SANTO DOMINGO. Han pasado 25 años desde aquella mañana del 11 de septiembre de 2001 que modificó para siempre la historia contemporánea.
En cuestión de horas, los atentados contra las Torres Gemelas, el Pentágono y el vuelo 93 transformaron las prioridades de seguridad de Estados Unidos y desencadenaron cambios que terminaron extendiéndose por buena parte del mundo.
Cuatro aviones comerciales fueron secuestrados por 19 integrantes de Al Qaeda.
Dos impactaron las Torres Gemelas en Nueva York, otro alcanzó el Pentágono y un cuarto cayó en Pensilvania después de que pasajeros y tripulantes intentaran recuperar el control de la aeronave.
Los ataques dejaron 2,976 víctimas mortales, además de miles de heridos.
El impacto no terminó con el derrumbe de las torres.
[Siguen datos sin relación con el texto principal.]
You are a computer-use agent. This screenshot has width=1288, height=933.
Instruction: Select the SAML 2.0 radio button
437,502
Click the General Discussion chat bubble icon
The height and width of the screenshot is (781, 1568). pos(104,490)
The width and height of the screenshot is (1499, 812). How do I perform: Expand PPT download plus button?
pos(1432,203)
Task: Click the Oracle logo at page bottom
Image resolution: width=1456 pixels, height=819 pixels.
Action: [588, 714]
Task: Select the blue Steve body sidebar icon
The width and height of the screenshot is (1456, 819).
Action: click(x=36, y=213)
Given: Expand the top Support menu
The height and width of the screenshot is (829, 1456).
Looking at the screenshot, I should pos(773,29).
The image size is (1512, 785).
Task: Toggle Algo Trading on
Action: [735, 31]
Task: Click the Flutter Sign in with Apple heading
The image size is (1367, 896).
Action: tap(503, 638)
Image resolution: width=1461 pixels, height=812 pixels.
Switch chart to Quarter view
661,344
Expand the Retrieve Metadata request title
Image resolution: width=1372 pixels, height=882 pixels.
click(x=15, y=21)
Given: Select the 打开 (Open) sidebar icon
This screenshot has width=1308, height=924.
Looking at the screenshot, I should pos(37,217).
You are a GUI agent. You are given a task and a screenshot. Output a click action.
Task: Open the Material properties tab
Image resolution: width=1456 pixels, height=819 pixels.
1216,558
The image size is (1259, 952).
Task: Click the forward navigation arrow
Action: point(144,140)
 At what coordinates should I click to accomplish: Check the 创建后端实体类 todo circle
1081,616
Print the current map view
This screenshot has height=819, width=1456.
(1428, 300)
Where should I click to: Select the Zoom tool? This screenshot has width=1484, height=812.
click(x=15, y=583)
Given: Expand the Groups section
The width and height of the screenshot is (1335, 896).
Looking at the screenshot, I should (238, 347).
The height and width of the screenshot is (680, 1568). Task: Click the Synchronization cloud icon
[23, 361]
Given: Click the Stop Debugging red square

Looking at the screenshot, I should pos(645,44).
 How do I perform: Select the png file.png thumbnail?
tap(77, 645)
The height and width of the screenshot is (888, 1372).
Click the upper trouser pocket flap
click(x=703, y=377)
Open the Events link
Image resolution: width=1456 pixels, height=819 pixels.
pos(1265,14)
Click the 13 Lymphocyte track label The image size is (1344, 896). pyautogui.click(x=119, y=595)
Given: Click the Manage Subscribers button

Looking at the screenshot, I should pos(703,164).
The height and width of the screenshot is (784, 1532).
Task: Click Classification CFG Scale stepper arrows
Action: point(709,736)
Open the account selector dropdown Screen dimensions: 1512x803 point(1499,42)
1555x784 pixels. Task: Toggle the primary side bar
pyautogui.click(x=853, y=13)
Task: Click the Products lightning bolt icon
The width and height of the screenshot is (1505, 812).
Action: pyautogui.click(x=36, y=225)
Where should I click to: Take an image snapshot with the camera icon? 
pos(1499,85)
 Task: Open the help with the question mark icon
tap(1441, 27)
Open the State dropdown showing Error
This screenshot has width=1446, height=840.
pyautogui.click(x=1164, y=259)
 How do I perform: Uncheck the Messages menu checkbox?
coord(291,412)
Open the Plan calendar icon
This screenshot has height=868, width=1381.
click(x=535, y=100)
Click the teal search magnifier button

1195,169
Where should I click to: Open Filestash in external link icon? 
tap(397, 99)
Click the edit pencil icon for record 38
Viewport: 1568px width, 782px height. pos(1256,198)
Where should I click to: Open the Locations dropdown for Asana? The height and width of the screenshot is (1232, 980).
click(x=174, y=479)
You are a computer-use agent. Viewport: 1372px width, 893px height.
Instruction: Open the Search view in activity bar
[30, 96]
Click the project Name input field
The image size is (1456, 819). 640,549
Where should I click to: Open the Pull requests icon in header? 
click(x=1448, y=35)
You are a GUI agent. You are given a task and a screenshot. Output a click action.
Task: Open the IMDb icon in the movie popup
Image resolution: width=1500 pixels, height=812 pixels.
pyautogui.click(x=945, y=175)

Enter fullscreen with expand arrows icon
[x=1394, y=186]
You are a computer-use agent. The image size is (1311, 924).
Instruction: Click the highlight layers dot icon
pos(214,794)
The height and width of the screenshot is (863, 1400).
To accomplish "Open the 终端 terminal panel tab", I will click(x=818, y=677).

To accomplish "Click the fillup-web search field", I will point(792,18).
W
ashington inició una nueva etapa de su política de seguridad nacional y lanzó la llamada guerra contra el terrorismo, mientras los organismos de inteligencia y seguridad modificaban sus estructuras para anticipar posibles ataques.
El FBI, por ejemplo, convirtió la lucha contra el terrorismo en una de sus principales prioridades y pasó a fortalecer el intercambio de inteligencia y la coordinación entre agencias.
Después de los atentados también fueron creados nuevos mecanismos y divisiones dentro de la institución para enfrentar las amenazas de seguridad nacional.
El cambio también alcanzó la vida cotidiana. Los controles aeroportuarios se hicieron más estrictos, aumentó la cooperación internacional en materia de inteligencia y las políticas migratorias y fronterizas comenzaron a analizarse bajo una nueva lógica de seguridad.
A nivel geopolítico, los atentados abrieron el camino para la intervención militar estadounidense en Afganistán con el objetivo de perseguir a Al Qaeda y a Osama bin Laden, quien posteriormente fue localizado y abatido en Pakistán en 2011.
Pero 25 años después, el 11-S no solo permanece como una fecha de memoria para las víctimas.
También representa un punto de inflexión para entender cómo cambió la relación entre seguridad, inteligencia, terrorismo y política internacional durante el siglo XXI.
El mundo que despertó el 12 de septiembre de 2001 ya no era el mismo.
Y muchas de las medidas adoptadas entonces todavía forman parte de la manera en que los Estados enfrentan las amenazas terroristas en la actualidad.